Please let me know how you get on and consider accepting this answer or adding karma this answer if it has helped.
Regards
Will
First of all, thanks @livehybrid for your suggestion. It worked perfectly.
Now, regarding what @richgalloway and @ITWhisperer proposed, you are both right as well. I'm not sure if I was able to understand everything on the job inspector, but I ran multiple test queries, and using my previous approach and the "new" approach doesn't make any difference. Both take the same amount of time while not having a big difference in the number of invocations of each "function"/"method". So thanks for the heads up!

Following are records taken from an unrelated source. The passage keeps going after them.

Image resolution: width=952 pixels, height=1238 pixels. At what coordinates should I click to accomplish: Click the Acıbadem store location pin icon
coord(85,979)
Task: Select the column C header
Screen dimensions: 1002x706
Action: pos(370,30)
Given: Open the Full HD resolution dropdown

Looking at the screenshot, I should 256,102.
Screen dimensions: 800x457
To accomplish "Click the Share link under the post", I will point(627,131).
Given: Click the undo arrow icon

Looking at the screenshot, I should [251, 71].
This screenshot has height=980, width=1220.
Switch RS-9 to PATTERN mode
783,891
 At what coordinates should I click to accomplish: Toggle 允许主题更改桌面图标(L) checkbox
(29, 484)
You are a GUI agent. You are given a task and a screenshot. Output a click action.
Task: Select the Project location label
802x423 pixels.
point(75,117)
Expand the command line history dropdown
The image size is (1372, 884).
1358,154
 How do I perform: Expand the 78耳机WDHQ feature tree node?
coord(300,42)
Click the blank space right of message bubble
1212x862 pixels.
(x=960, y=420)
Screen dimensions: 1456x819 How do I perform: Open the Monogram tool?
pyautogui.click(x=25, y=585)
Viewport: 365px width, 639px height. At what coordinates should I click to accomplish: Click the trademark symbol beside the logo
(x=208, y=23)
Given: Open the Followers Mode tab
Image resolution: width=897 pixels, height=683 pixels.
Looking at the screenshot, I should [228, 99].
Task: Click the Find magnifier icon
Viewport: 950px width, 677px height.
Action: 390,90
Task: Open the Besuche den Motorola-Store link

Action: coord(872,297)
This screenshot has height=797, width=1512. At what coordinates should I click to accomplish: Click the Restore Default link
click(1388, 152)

If your problem is resolved, then please click the "Accept as Solution" button to help future readers.
Hi @pedropiin
You could try something like the following, I have used some makeresults to visualise this as I dont have your data.
| makeresults count=100
| streamstats count as var1
| eval N=CASE(var1>180,180,var1>120,120,var1>60,60,var1>30,30,var1>15,15,var1>10,10)
| eval count{N}=1
| fields - count
| stats sum(count*) AS count*
| fillnull value=0 count10 count15 count30 count60 count120 count180
| eval count10=count10+count15+count30+count60+count120+count180
| eval count15=count15+count30+count60+count120+count180
| eval count30=count30+count60+count120+count180
| eval count60=count60+count120+count180
| eval count120=count120+count180
This assumes you want count10 to include anything where var1 is over 10, even if its also over 30.
Please let me know how you get on and consider accepting this answer or adding karma this answer if it has helped.
Regards
Will
@pedropiin wrote:But I'm aware this is definitely not the optimal way as, to my understanding, this will go through all the instances and count the ones > 10, then will go through all the instances again counting the ones > 15 and so on.
I'm not convinced this is correct. Have you looked at the job inspector stats for this search? I think you'll find it's not that inefficient. Any attempt to "chain" filters is likely to perform much worse.
I agree with @richgalloway , I too am not convinced that your interpretation is correct; the way I look at it is that the way SPL is processed is that the events form an event pipeline and each command in your SPL takes each event from the input event pipeline and processes it getting what it needs from that event. It doesn't go back and process the event multiple times. The stats command only outputs statistics events to its output pipeline when it has completed processing all the events on its input pipeline. Most, but not all, commands work in this way (streamstats could be seen as a notable exception).